The town was founded in the mid-17th century by William Stewart, fourth and youngest son of the 2nd Earl of Galloway. The "New Town of Stewart" was granted burgh status by charter from King Charles II, allowing a weekly market and two annual fairs to be held.

It was on a pilgrimage to the shrine of St Ninian at Whithorn in 1329 that Robert the Bruce forded the river where the present bridge stands. Designed by John Rennie the Elder and built in 1813 the present bridge replaced the old bridge of 1745.

The industrialist Sir William Douglas (died 1809), best known for founding the planned town of Castle Douglas, also established cotton mills in Newton Stewart, which was renamed "Newton Douglas" in his honour but soon reverted to Newton Stewart.

The main municipal building in the town, the McMillan Hall, was completed in 1885.

==Transport==
The A75 road runs along the southern edge of the town, and connects the town to Stranraer in the west and Dumfries in the east. Public transport in and around the town and to places in South Ayrshire and Dumfries & Galloway is mainly provided by Stagecoach Western.

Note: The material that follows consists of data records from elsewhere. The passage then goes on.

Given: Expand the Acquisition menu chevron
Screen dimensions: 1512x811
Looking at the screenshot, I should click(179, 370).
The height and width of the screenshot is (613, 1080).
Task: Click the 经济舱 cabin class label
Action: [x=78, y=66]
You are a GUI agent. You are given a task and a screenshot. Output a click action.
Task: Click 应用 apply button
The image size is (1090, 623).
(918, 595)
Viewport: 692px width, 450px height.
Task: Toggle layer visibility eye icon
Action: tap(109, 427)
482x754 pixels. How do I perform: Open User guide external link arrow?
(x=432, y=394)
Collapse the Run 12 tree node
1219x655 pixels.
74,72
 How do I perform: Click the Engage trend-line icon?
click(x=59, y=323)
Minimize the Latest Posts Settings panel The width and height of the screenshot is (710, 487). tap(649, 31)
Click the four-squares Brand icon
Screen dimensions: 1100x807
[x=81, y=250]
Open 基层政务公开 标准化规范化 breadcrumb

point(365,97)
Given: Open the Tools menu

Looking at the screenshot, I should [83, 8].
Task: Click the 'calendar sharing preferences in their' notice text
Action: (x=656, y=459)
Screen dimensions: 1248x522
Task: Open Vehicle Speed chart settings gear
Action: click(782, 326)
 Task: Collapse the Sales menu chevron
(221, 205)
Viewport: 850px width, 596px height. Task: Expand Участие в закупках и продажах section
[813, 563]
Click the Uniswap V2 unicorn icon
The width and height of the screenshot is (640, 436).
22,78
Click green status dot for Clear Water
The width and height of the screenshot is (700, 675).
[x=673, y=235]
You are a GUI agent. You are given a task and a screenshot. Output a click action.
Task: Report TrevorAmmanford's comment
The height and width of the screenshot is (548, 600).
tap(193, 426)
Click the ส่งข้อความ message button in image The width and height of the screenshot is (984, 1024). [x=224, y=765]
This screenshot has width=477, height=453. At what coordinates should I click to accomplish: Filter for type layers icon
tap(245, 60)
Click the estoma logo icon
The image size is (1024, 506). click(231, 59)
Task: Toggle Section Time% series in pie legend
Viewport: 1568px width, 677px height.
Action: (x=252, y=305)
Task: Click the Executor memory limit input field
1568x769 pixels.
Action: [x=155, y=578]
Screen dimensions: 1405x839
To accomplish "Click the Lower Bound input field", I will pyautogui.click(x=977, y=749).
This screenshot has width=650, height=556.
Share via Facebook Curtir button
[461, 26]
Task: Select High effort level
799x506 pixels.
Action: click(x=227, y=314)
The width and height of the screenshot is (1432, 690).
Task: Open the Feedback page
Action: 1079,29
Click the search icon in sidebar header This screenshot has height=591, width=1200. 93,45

Newton Stewart railway station was on the Portpatrick and Wigtownshire Joint Railway and closed in 1965, as a result of the Beeching Axe. The nearest railway stations are at Stranraer and Barrhill which are respectively 25 mi and 18+1/2 mi from Newton Stewart.

==Education==
Newton Stewart has two primary schools:
- Penninghame Primary School
- Minnigaff Primary School

The town has one secondary school, the Douglas Ewart High School. St Ninian's once used to be in the town, before it closed permanently in 2024.

==Media==
Local news and television programmes are provided by BBC Scotland and ITV Border. Television signals are received from one of the two local relay transmitters (Minnigaff and Cambret Hill).

Local radio stations are BBC Radio Scotland on 93.1 FM and Greatest Hits Radio Dumfries & Galloway on 103.0 FM.

The Galloway Gazette and Dumfries & Galloway Standard are the town's local newspapers.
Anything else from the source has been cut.